Extract:
..........
How to tune Akka to get the most from your Actor-based system - Part 2

This post is the second of a two parts series of articles on how to tune Akka configurations

Previously, we tried to adjust Akka configurations for some possible use cases. After we set up a configuration and have a system up and running, we’d like to know how well we did and “re-tune” the configuration where needed.

Part-2: Gather and analyze Akka metrics with Kamon and stackable traits

This part focuses on Akka metrics, meaning a high-level data on the Akka Objects that we’ve configured (i.e. Dispatchers, Routes, Actors (Routees), and Messages). We will consider how we gather them at Inneractive and give some useful tips.

Monitoring Tools for Akka

The Akka library does not include a native monitoring tool. However, there are a few tools that provide additional metrics for an Akka-based application (i.e. memory usage, trace information), profiling and further capabilities that help identify performance issues or identify a bottleneck.

To name a few:

‘Lightbend Monitoring’

Provides all necessary features, including key Akka metrics and span traces.

Takipi plugin provides actor events that can trigger debug snapshots of the stack trace, i.e. the state at the time of the error. By the way… It’s not free…
Newrelic

A powerful performance monitoring and management framework, with Spray and

Akka-Http instrumented features. However it’s most important feature, at least regarding our purpose, the X-ray, which gives deeper insight into key transactions, and is available only with a ‘Pro’ subscription.
Flame Graphs / VirtualVm or any other JVM profiling tool
Kamon

Kamon

Overview

Kamon is an open source tool for monitoring applications running on the JVM. It supports various backends and has modules that integrate and gather metrics for Akka, Play, Spray/Akka-Http and more.

Kamon uses Aspectj to add a layer of code before and after a method is executed, and in this aspect- oriented fashion records metrics data (e.g. Records time before and after processing of messages/futures/routing (See Appendix).

Here at Inneractive we use Kamon to gather all metrics, including application custom metrics, even in applications that do not use Akka, because it proves to perform better (CPU wise) than other alternatives.

It contains metric types functionalities like .histogram(..), .counter(..), .gauge(..) and .minMaxCounter(..)

Configuration for Kamon Akka metrics

Akka integration has a collection of metrics for actor, router and dispatcher objects. Firstly, they are all collected in our Exchange server. Soon enough our monitoring tools, Prometheus and Datadog went down / froze because of a crazy load of metrics. The reason is that we have 1000 to 1500 Actor instances. The metrics’ names include the instance name (it is not a Tag as you might expect). We do have our own tags like ‘environment’ and ‘host’, and about ~600 Exchange instances. There you get the vast number of metrics that our monitors could not handle.

In addition, the ‘aspect’ way of gathering metric’s data is quite expensive, performance wise.

Our metric configuration looks as follows:

"metric": {
      "filters": {
       "akka-actor": {
         "excludes": ["**"],
         "includes": []
       },
       "akka-dispatcher": {
         "excludes": [],
         "includes": ["**"]
       },
       "akka-router": {
         "excludes": [],
         "includes": ["**"]
       },
       "trace": {
         "excludes": [],
         "includes": [ "**"]
       }
     }
    ...
..........
Dataset content:
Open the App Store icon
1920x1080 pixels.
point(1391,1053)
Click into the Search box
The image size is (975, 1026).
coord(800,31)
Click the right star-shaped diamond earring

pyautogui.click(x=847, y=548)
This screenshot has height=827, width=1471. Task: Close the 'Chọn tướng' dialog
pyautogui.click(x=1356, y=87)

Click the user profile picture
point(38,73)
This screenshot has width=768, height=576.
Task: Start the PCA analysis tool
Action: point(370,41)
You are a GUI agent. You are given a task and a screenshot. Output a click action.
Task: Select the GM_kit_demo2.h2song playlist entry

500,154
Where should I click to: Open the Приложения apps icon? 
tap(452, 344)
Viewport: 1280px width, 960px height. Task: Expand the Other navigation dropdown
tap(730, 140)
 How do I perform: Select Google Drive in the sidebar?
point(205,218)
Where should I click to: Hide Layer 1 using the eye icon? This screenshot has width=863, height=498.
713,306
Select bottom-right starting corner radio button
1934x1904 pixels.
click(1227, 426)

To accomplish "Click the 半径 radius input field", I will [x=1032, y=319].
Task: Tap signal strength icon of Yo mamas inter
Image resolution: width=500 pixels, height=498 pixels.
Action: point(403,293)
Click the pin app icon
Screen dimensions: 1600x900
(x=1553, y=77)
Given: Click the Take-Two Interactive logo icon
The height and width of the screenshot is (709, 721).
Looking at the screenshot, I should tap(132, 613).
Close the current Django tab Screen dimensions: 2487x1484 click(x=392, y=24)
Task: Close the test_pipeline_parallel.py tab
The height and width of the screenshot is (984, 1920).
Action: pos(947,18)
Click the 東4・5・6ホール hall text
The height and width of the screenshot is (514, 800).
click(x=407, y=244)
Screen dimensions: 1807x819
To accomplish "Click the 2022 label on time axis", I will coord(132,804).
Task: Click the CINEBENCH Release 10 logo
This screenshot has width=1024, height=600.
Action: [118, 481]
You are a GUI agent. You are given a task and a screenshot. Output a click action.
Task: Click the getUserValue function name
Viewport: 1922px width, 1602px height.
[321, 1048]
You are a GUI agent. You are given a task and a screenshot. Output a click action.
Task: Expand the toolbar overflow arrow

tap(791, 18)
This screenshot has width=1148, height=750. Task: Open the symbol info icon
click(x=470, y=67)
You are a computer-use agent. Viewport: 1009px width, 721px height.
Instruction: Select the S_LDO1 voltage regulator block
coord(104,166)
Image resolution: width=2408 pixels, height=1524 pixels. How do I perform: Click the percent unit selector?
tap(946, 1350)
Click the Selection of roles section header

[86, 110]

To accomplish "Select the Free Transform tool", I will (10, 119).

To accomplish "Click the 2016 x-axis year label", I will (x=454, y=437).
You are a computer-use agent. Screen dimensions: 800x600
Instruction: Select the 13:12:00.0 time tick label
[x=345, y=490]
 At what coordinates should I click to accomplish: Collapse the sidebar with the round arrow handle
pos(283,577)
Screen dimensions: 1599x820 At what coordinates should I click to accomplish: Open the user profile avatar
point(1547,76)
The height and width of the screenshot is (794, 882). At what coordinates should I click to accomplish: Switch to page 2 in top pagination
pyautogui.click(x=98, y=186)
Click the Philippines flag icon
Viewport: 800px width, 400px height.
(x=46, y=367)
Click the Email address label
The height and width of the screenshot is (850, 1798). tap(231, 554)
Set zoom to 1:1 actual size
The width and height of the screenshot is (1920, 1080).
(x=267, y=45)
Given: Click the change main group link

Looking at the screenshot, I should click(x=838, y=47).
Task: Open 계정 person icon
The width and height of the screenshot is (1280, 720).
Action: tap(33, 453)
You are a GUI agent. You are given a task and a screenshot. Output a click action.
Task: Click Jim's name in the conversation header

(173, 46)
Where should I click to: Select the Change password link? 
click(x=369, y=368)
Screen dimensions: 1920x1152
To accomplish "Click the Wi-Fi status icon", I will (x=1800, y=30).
..........
Requirements:
1. Retype the passage of the Akka metrics article starting with "The Akka library" and going on through "identify a bottleneck.".
2. Echo the records word for word, starting with their first line and going on through the line with "Action: point(370,41)", that line included.
The records have nothing to do with the Akka metrics article.

Answers below:
1.
The Akka library does not include a native monitoring tool. However, there are a few tools that provide additional metrics for an Akka-based application (i.e. memory usage, trace information), profiling and further capabilities that help identify performance issues or identify a bottleneck.

2.
Open the App Store icon
1920x1080 pixels.
point(1391,1053)
Click into the Search box
The image size is (975, 1026).
coord(800,31)
Click the right star-shaped diamond earring

pyautogui.click(x=847, y=548)
This screenshot has height=827, width=1471. Task: Close the 'Chọn tướng' dialog
pyautogui.click(x=1356, y=87)

Click the user profile picture
point(38,73)
This screenshot has width=768, height=576.
Task: Start the PCA analysis tool
Action: point(370,41)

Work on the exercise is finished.